An option to install to USB flash probably ought to be added to then installer at some point
In the meantime someone might bother to create a 2.5 GB alpha image and zip it up for you but obviously that wouldn’t be the optimal solution
You know if you have Linux on your EEE you can build haiku from source http://www.haiku-os.org/node/2500 it isn’t too hard but requires a bit of patience
Thanks for the reply.
Just to mention that I’m multibooting a few Linux OSes as well as Haiku on the EeePC 901 as a result of which I’m rather “spatially challenged”. Therefore a 2.5GB image would probably be less useful to me than the current 600MB image as at least I can install the latter.
The 1GB size I mentioned in my first post was chosen with care.
I have actually used the compile option you suggested on this little machine some time ago but seem to remember that quite a lot of space was required which, once again, is not currently available to me.

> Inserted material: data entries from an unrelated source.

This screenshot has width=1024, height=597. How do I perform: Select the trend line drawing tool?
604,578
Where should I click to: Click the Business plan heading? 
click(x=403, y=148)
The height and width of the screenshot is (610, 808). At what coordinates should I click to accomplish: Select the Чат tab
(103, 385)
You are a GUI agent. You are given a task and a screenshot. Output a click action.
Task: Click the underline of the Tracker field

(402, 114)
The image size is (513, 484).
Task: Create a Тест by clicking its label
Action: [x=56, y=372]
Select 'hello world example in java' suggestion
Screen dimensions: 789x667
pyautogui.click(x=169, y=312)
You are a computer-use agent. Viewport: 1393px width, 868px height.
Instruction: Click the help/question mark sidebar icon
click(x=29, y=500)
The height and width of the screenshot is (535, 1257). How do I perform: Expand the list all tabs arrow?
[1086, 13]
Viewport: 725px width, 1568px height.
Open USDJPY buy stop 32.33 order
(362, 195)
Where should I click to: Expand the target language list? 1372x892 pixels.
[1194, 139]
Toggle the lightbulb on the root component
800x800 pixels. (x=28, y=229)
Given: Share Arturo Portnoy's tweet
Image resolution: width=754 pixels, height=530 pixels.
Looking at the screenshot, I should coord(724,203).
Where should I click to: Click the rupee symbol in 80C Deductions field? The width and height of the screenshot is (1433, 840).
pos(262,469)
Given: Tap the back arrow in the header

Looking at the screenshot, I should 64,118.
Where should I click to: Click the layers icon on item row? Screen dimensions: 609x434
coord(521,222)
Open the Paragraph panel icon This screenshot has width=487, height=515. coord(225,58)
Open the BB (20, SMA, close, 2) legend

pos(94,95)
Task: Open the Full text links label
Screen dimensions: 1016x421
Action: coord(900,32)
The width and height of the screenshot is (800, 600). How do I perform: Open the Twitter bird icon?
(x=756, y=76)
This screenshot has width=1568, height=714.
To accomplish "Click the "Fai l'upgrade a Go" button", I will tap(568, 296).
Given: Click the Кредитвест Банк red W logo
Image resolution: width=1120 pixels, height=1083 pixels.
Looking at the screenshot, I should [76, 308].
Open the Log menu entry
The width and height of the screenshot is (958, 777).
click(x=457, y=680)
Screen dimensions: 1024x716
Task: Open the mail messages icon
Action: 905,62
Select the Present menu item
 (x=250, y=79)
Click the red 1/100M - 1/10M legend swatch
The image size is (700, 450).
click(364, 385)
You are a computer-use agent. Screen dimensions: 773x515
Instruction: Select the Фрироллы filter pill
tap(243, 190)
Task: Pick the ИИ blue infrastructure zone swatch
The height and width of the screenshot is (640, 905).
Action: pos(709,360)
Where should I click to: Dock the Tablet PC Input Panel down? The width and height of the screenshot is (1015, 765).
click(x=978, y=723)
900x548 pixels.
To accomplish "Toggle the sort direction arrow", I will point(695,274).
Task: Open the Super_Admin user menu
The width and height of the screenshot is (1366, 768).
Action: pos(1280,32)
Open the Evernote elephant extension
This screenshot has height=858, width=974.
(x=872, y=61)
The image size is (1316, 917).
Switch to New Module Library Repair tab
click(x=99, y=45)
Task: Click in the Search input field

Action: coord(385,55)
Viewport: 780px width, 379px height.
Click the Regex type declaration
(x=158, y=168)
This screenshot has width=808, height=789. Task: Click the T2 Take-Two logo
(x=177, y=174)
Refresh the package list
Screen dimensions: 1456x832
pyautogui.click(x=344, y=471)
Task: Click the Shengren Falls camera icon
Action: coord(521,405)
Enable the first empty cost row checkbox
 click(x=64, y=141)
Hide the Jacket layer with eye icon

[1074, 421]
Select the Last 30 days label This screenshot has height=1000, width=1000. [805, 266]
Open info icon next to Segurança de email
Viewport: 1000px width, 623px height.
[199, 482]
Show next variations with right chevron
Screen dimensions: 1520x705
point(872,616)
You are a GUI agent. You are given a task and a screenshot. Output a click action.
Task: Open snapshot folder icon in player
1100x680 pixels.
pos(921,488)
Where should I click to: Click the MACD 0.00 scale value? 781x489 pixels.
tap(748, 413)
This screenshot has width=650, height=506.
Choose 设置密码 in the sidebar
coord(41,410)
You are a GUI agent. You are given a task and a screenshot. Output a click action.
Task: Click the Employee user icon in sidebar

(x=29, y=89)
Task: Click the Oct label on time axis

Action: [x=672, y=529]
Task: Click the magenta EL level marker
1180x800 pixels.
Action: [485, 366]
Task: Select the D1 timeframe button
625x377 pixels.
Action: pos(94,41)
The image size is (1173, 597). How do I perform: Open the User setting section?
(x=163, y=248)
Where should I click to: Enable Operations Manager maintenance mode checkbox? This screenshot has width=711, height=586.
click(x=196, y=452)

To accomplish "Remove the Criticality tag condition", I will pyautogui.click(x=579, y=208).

Instructions once posted somewhere by Marco Nelissen, which I’ve kept locally:
“
Create a file with dd. In a Terminal type:
dd if=/dev/zero of=image.img bs=1024k count=640
Replace 640 with the size in megabytes you want the image to have. Then type:
mkbfs 2048 image.img; sync
This will create a filesystem in the file. It’s important to use a block size of 2048 bytes here, because BeOS can’t handle logical blocksizes that are smaller than the physical sectorsize of the device. Since CDs use 2048-byte sectors, you need to create 2048-byte blocks. “sync” needs to be called because otherwise you might get an error message when trying to mount it. Lastly, mount the image:
mkdir /mnt; mount -t bfs image.img /mnt
The (empty) “disk” will now appear on your desktop, and you can start copying stuff into it normally. When you’re done, unmount it and and burn image.img to a CD.
”
I don’t know how that might work within Haiku, or in your already restricted space, but I did successfully use it a few months ago to make a 2GB image for a bootable USB thumbdrive.
The main issue for me was the step of copying over the contents from the original small image; I had a lot of kernel crashes and many partially copied files before it was complete. (This within BeOS R5 with the NewFS Tracker, which may or may not be relevant to my troubles.) Good luck.
I managed to install Haiku to a USB stick. I booted up the CD (ISO burnt to CD-RW) with said USB stick (4gb) inserted into the desktop booting the CD. I then proceded to install Haiku as i would on a HDD, and wrote the bootloader to the MBR. Now i have a completely full 4gb USB stick with Haiku booting on it that i can now use on my EeePC and my desktop.
I’ve also tried the Alpha on my EeePC.
Downloaded the raw image, dd-ed to an usb dongle and booted up the netbook.
You can install from the Haiku itself, if you have the partition ready on the SSD (I did not).
All you have to do is create a new partition and drag and drop all the files over. Haiku is like the old Mac OS; this will actually work and remain bootable. What I did once I had my first raw image booted is to create another 30gb partition and initilize it BFS from within the raw image. Mount the new partition and from the Terminal issue “makebootable” to it, this fixes up the offset in the boot record and you only have to do it once. Then just drag all the files over, add the new partition to your boot manager and you’re good to go.
You can keep the old, small partition around and then whenever a new image comes out or you build a new copy from SVN you can boot up off it and upgrade your main system by copying the “system” folder off the ISO into your big partition.
Thanks to everyone for the various suggestions.
However, I’ve only tried out the one from K_Shaw and this worked like the proverbial charm. Absolutely perfect. Indeed, I have to wonder why I didn’t think of this myself.
So, now I have a 1GB partition with Haiku Alpha1 installed and almost 500MB free. Very cool.
But, rather than hanging on to the smaller partition, I deleted it (really need the space) and when I need to upgrade, I intend to download the iso in Ubuntu (on the same machine, and has about 800MB free), mount the iso, also mount the Haiku partition in Ubuntu and then copy across the system folder from the iso.